Kyung-min, a businessman, and Jong-suk, a failed writer, are former schoolmates. During a reunion dinner they look back on their school days, when a particularly cruel group of students, “the dogs”, exercised a reign of terror by hazing and bullying part of the other students, the “pigs”. One day, Kim Chul, one of their mates, stood up to the “dogs”, becoming the only hope of ending their tyranny. Fifteen years on, he remains a hero. But behind this figure, the two men recall the murky story of their bond. —Quinzaine des Réalisateurs
A Cannes Film Festival favourite from new-gun South Korean Yeon Sang-Ho, it's an unflinching take on class hierarchy and savagery in an inner city high school. Dangerous Minds meets Lord of the Flies? There are piggies abound, but the gangster terrains are far from paradisal. Read the full review here: http://theframeloop.com/2013/01/24/reviewpigs/
One measure of the film's ineffectiveness was the laughter elicited in many audience members at the NYAFF screening by the scenes of violent comeuppance delivered by Chul. Yeun wants KoP to address the ways in which persecuted groups seek vengeance and redemption by identifying with emergent heroic figures from within their own ranks, but the story he tells is too awkward and heavy-handed to do his theme justice.

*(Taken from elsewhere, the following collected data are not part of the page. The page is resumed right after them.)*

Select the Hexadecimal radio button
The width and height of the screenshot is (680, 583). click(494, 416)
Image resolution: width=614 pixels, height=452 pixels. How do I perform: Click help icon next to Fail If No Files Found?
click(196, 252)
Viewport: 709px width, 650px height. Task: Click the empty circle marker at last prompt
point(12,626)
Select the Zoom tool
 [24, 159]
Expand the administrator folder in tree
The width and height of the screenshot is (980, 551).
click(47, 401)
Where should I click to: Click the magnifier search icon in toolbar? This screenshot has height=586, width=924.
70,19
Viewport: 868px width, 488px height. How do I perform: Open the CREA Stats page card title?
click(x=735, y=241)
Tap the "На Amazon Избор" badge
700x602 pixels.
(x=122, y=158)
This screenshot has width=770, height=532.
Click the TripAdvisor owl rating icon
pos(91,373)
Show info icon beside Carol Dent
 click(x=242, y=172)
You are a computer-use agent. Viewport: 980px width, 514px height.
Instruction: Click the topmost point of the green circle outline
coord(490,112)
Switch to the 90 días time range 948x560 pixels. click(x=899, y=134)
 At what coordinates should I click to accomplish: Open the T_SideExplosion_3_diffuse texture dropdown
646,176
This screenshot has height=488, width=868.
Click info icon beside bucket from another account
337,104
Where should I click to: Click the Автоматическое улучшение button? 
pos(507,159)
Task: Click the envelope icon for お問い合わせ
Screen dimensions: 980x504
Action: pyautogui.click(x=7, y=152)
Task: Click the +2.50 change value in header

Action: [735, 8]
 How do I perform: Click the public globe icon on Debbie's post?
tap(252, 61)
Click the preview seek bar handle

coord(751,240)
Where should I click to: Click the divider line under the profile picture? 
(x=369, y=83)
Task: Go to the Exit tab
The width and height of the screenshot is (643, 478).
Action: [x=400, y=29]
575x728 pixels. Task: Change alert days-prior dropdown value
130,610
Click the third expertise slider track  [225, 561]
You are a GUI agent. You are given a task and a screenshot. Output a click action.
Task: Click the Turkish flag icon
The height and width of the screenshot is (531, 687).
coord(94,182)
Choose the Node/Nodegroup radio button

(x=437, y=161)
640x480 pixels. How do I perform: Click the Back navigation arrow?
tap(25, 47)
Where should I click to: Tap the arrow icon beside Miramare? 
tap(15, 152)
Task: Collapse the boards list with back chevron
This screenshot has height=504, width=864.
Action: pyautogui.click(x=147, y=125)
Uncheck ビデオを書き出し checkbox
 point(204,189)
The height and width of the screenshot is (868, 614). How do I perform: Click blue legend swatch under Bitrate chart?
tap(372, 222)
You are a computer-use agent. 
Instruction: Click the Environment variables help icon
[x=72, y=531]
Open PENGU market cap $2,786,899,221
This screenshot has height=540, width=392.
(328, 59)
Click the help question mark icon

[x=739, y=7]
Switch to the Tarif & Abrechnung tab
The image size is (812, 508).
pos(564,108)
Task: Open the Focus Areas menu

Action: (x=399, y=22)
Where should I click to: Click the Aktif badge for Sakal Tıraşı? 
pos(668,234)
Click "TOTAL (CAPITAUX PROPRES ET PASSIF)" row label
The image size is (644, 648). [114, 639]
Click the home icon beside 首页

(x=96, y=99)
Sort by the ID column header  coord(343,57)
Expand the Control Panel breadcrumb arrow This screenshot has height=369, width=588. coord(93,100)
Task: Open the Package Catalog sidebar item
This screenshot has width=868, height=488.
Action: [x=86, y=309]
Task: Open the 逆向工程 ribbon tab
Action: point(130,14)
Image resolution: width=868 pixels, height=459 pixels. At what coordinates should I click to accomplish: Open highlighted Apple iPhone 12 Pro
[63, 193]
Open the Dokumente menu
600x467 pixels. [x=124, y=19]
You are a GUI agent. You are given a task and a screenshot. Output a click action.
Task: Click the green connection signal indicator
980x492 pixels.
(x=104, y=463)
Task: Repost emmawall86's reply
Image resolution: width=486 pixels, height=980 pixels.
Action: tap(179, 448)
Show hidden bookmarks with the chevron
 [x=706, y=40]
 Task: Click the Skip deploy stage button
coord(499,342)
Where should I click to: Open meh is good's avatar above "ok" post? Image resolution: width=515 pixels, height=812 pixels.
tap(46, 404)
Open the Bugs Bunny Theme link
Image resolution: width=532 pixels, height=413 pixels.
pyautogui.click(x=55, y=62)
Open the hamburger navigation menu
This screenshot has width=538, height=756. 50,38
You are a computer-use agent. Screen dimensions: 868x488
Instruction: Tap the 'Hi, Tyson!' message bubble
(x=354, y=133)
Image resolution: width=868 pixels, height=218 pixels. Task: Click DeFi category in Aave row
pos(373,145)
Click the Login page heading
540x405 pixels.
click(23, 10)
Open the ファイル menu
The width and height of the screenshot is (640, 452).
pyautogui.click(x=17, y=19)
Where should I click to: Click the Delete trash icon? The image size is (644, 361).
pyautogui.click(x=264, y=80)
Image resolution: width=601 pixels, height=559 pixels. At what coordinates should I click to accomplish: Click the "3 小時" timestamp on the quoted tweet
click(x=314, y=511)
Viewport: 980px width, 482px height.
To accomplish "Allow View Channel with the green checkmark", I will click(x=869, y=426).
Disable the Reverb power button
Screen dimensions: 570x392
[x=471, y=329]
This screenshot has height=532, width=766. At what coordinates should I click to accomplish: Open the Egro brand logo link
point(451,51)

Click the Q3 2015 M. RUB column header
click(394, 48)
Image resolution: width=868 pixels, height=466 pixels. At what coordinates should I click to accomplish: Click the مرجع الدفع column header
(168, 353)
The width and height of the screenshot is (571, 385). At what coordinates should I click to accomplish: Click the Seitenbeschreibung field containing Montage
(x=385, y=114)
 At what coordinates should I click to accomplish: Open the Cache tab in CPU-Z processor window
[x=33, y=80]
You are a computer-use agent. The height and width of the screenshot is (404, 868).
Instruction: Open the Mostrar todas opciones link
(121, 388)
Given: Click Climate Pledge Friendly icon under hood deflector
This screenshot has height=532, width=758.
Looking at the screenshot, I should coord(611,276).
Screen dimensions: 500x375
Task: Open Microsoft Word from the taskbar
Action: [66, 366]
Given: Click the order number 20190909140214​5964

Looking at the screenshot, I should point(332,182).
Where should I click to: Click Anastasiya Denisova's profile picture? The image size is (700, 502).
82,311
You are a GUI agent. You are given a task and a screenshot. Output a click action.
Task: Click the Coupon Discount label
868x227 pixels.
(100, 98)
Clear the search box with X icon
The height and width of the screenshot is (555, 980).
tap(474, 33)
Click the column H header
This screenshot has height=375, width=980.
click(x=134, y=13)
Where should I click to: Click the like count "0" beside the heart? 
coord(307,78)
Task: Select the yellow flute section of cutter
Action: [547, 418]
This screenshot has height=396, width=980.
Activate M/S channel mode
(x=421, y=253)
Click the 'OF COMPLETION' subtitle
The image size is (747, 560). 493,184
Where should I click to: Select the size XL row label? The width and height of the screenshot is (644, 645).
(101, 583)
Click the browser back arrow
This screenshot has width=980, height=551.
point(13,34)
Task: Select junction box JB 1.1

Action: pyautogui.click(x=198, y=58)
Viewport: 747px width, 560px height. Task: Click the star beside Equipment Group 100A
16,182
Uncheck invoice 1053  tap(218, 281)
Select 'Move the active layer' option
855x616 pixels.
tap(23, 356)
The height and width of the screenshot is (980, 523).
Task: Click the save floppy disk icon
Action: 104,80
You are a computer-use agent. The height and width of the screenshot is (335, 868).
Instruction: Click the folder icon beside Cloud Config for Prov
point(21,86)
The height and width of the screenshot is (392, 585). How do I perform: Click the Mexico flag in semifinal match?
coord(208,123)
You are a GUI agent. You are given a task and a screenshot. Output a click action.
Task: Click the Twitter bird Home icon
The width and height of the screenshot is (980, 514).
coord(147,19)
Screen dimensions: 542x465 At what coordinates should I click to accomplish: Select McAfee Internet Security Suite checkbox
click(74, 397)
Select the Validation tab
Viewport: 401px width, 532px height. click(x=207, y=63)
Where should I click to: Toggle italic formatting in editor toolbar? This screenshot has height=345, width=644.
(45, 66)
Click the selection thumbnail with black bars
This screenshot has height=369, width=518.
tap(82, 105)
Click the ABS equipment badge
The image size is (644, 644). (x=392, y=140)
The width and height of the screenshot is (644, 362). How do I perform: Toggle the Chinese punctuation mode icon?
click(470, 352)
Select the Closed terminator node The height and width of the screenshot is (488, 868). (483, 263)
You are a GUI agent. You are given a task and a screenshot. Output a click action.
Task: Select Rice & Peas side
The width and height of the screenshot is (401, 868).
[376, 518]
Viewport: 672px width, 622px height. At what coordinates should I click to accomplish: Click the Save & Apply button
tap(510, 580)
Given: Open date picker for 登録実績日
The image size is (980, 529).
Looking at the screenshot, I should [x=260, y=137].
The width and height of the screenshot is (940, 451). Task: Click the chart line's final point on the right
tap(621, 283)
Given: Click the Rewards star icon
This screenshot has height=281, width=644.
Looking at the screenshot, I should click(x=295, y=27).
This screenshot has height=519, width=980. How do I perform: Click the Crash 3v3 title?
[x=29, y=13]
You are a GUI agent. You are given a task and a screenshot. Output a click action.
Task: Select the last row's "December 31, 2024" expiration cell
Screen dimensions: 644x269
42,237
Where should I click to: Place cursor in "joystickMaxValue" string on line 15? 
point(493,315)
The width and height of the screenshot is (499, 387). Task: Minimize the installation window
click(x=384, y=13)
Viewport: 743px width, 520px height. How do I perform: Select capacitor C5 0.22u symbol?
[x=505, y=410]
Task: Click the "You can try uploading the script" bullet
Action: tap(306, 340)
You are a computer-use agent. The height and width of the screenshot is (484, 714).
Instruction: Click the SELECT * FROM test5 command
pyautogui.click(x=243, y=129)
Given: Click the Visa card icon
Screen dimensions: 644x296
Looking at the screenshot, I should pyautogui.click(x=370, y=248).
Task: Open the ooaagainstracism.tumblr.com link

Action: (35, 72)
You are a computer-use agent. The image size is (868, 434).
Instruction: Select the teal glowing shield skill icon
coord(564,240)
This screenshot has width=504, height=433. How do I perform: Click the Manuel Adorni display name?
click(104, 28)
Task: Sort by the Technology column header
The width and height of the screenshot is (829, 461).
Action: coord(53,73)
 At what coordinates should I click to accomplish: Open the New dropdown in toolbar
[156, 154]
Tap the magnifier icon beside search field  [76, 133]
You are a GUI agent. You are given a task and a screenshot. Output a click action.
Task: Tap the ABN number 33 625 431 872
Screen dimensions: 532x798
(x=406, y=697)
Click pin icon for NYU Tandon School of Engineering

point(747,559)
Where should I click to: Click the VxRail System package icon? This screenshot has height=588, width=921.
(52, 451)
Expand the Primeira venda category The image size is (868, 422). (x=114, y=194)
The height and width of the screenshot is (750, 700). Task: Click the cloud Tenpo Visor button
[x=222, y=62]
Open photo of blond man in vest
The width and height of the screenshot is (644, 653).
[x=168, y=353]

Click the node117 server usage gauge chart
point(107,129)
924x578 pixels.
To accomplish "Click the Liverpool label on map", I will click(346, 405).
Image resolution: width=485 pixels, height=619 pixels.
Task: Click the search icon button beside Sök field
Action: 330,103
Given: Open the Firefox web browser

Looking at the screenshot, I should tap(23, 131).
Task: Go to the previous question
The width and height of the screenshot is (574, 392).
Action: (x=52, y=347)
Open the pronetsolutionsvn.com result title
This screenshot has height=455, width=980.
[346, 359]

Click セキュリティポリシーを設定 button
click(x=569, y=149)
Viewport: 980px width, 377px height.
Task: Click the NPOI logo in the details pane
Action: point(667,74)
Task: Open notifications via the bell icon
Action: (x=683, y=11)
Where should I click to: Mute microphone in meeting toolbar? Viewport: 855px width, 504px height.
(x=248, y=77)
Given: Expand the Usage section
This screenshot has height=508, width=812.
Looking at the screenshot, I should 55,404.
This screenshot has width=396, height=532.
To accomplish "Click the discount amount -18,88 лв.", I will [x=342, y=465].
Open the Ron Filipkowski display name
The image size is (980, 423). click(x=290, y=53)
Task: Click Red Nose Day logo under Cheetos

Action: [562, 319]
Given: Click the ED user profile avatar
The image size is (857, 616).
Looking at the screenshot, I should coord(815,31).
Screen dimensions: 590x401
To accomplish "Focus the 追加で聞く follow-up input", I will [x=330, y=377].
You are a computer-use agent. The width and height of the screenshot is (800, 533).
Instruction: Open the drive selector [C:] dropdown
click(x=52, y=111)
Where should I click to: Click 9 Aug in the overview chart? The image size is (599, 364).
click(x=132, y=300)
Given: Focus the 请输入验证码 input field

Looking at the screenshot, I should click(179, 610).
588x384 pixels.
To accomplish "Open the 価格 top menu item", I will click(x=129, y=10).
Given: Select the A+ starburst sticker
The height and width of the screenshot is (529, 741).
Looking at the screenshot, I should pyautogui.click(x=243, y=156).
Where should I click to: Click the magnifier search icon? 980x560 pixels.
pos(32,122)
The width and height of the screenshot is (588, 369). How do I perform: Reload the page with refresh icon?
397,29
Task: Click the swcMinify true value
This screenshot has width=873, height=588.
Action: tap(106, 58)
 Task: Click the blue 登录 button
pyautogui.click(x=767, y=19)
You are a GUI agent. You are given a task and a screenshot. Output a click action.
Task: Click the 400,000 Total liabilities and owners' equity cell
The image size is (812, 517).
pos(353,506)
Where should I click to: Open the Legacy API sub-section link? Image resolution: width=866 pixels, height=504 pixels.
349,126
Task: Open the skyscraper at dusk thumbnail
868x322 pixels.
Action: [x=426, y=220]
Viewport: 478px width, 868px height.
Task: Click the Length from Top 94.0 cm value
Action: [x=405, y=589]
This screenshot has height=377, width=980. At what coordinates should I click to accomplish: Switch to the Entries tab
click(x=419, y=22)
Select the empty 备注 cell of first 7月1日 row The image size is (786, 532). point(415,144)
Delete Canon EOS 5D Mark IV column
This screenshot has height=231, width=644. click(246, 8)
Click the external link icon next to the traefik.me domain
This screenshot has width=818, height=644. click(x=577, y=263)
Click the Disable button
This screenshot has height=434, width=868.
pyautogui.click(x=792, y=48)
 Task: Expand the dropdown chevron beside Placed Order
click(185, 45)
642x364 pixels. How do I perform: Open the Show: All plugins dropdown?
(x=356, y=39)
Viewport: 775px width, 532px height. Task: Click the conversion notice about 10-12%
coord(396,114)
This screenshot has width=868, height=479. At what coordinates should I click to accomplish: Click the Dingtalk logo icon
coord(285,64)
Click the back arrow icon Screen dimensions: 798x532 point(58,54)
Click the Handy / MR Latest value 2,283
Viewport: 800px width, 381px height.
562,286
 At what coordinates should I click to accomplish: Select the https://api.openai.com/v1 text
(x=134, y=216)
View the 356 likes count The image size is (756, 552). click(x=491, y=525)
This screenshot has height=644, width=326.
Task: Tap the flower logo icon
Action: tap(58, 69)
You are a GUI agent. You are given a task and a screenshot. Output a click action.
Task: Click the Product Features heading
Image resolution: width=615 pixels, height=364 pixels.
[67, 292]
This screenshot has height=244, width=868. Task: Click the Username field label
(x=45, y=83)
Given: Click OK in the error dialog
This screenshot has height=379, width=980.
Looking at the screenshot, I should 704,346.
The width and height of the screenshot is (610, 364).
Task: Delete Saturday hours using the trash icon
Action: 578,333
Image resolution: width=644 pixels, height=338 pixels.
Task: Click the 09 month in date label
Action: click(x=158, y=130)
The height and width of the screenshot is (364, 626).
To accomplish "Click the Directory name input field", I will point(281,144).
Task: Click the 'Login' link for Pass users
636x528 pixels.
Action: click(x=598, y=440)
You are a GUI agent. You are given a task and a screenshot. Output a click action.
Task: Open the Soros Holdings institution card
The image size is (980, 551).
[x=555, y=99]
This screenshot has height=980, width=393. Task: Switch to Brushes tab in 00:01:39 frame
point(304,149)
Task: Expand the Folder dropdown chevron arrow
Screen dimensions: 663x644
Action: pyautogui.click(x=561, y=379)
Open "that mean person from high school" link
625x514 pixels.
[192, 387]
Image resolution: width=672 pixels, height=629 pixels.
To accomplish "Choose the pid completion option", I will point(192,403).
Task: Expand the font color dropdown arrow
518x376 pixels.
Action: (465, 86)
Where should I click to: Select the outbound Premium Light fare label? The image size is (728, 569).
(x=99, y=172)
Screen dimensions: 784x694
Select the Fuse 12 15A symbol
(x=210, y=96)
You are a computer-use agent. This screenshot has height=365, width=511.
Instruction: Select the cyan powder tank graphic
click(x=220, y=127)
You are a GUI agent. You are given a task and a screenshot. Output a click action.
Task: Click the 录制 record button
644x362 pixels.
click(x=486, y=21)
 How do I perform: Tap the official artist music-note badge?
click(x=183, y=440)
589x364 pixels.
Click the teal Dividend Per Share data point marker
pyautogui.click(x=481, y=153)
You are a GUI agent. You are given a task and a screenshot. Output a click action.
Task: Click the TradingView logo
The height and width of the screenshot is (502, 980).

So you judge a film's ineffectiveness by the laughter elicited in audience members? How about questioning those member's credibility instead of taking their reactions as the ultimate truth about the film's failures? I heard laughs at a screening of 'Vertigo'. So what? People are dumb.
Some people are dumb, no doubt about it. And I've been at plenty of screenings marred by giggling idiots with entitlement problems, so I know what you mean. But in this case the audience was made up of self-consciously hyper-serious fans of Asian cinema, and I'm going to give them the benefit of the doubt -- however smart they were, they were on the film's side. Unfortunately, the film was unable to uphold its end of the bargain, stumbling pretty badly, despite the worthiest intentions, in the areas of storytelling, character-building, and thematic development.